Give only the number of lines in these records that include "link".
◇ ◇ ◇ ◇ ◇
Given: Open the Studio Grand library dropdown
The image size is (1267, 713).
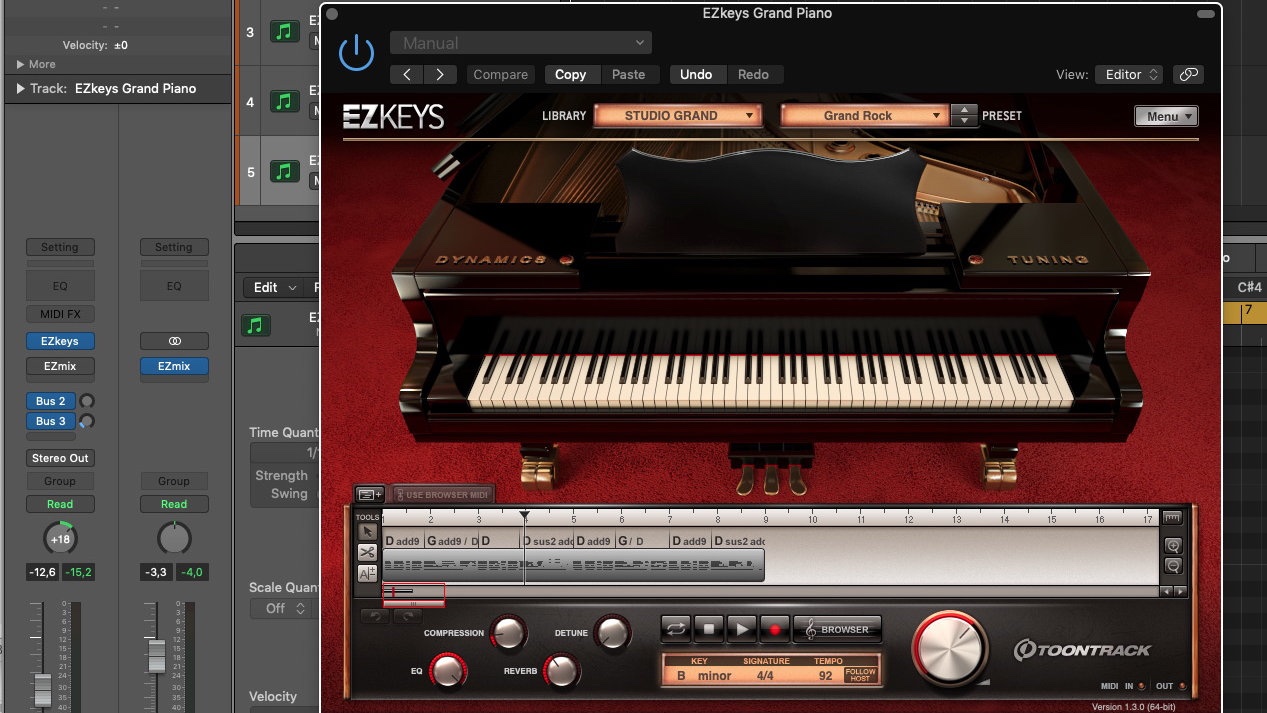Looking at the screenshot, I should (677, 116).
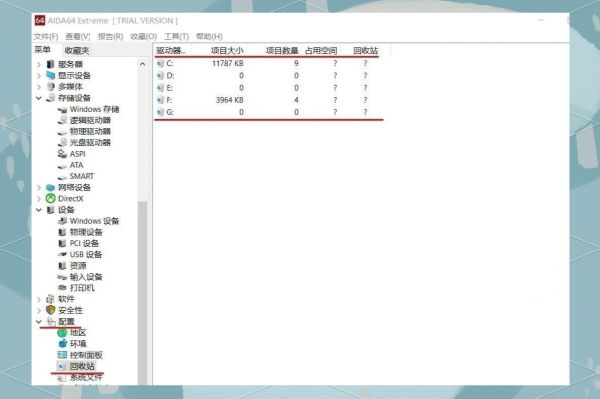Image resolution: width=600 pixels, height=399 pixels.
Task: Select the C: drive row icon
Action: [160, 64]
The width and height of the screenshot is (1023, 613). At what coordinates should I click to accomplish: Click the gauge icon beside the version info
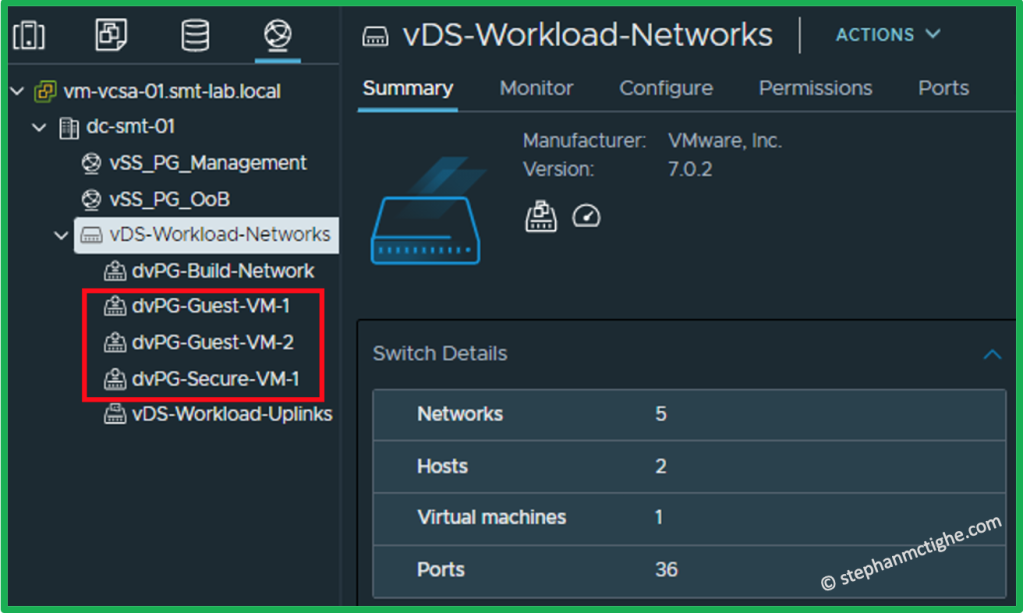[586, 216]
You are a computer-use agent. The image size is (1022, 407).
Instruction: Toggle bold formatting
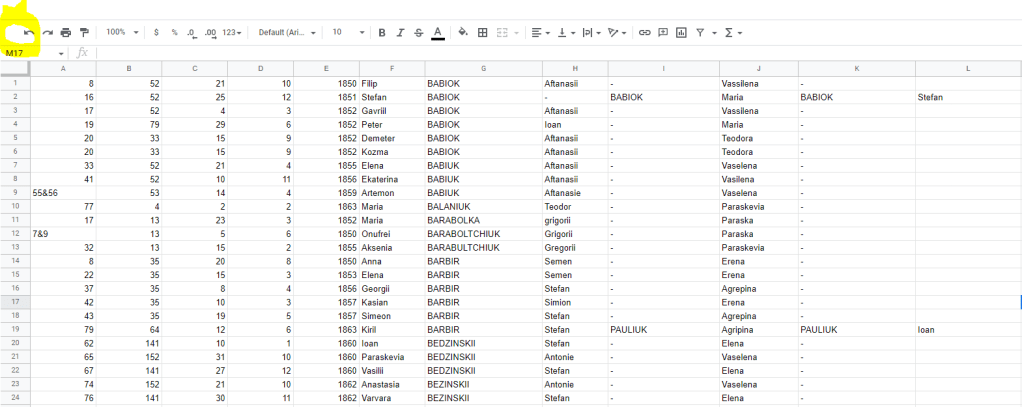tap(382, 33)
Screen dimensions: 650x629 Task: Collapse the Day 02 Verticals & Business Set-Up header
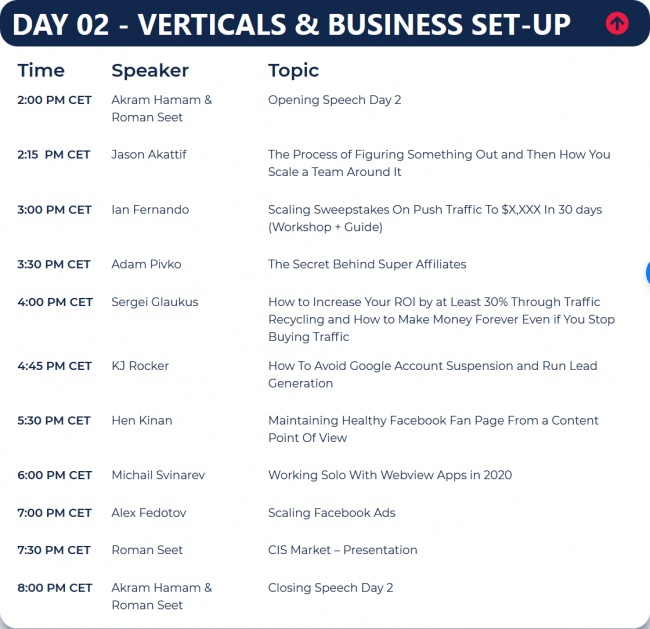[x=325, y=23]
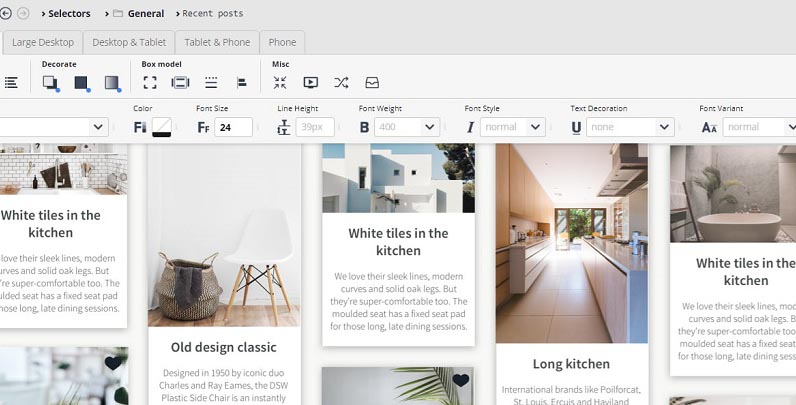Switch to the Large Desktop tab
The height and width of the screenshot is (405, 796).
(43, 42)
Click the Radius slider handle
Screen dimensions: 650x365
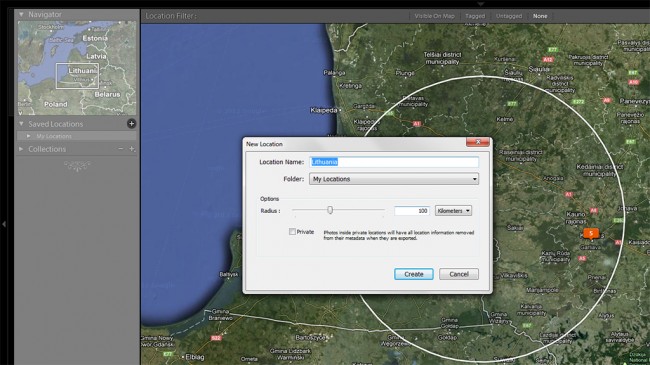tap(330, 210)
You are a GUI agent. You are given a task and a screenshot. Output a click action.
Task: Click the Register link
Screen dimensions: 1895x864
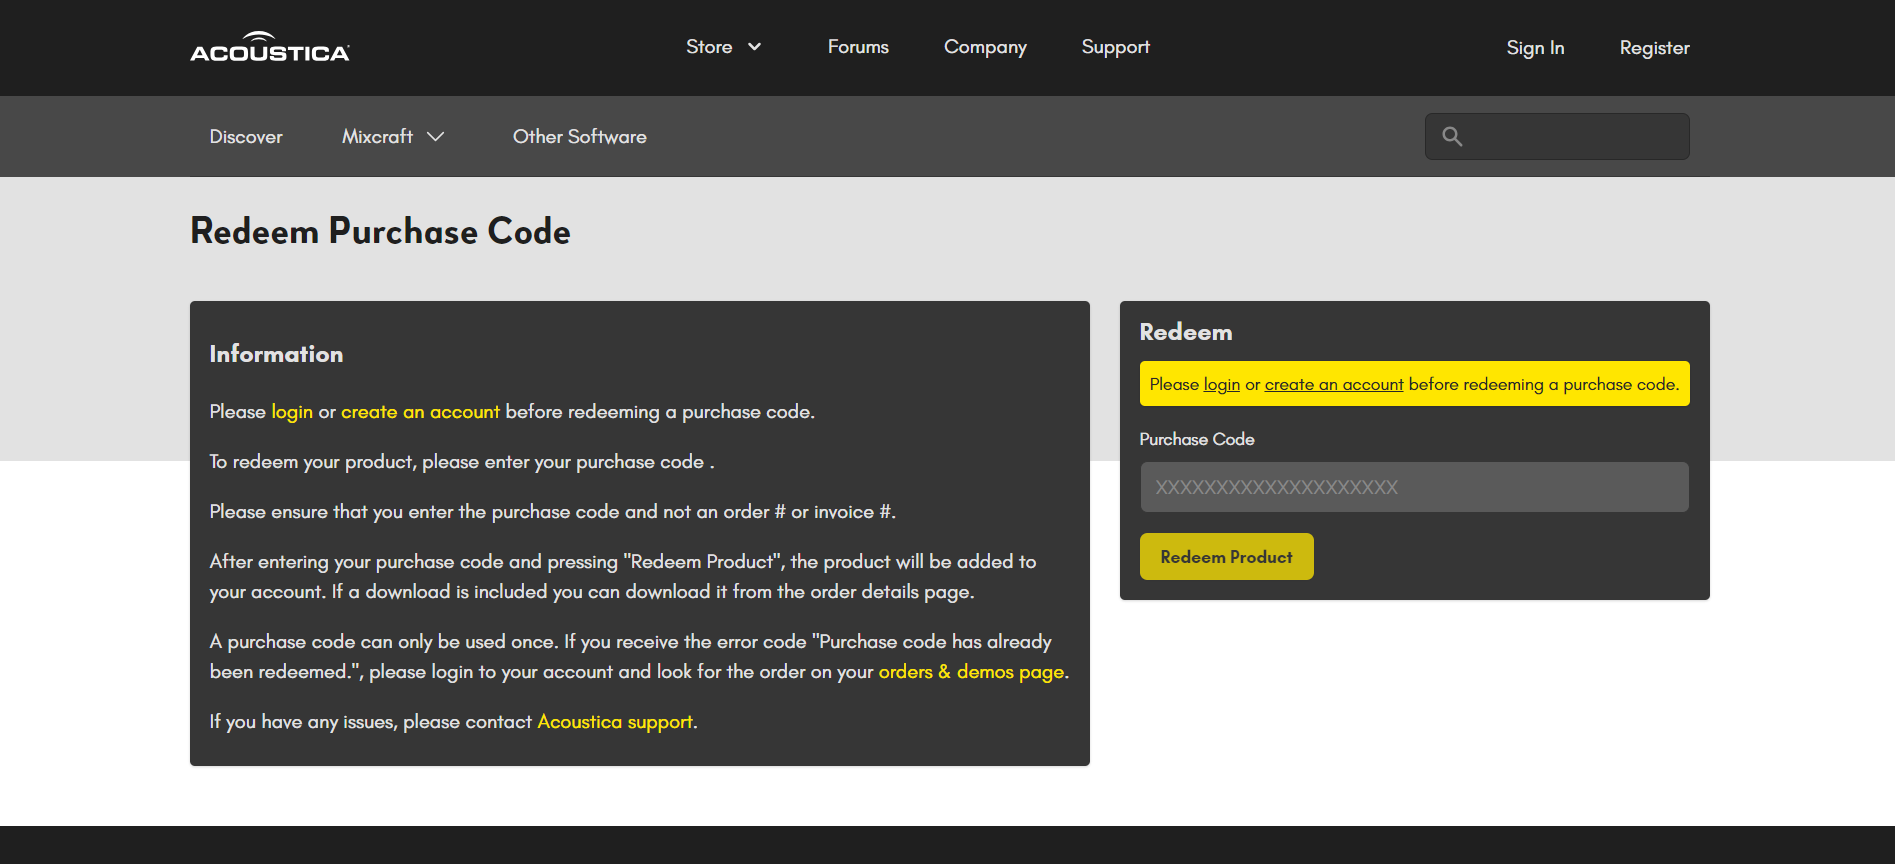pyautogui.click(x=1654, y=48)
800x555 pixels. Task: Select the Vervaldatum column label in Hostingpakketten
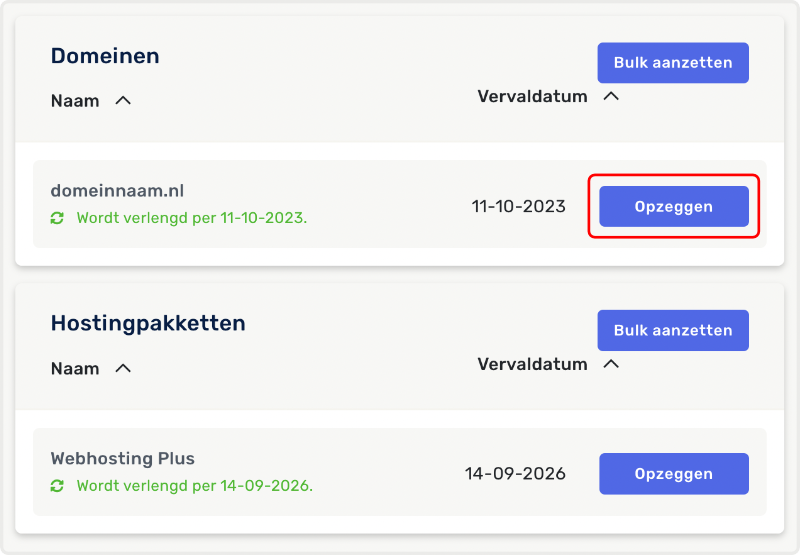click(x=532, y=365)
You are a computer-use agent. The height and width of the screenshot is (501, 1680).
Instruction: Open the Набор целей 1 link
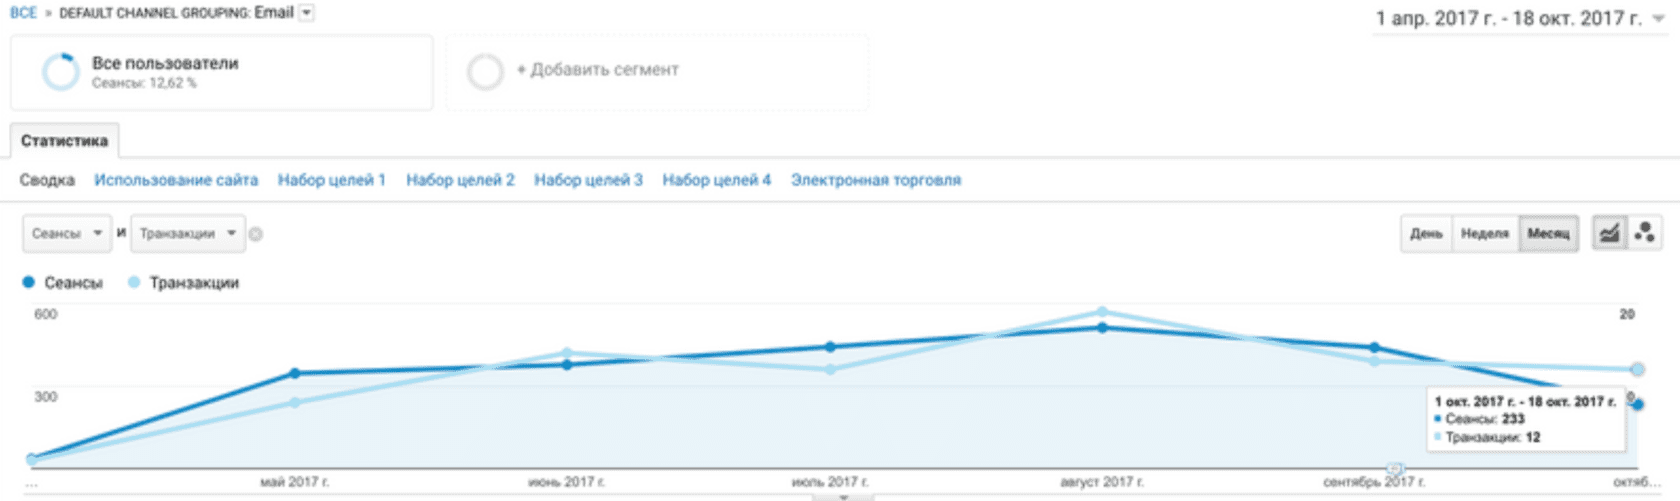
◇ ◇ ◇ ◇ ◇
Answer to this exercise: 2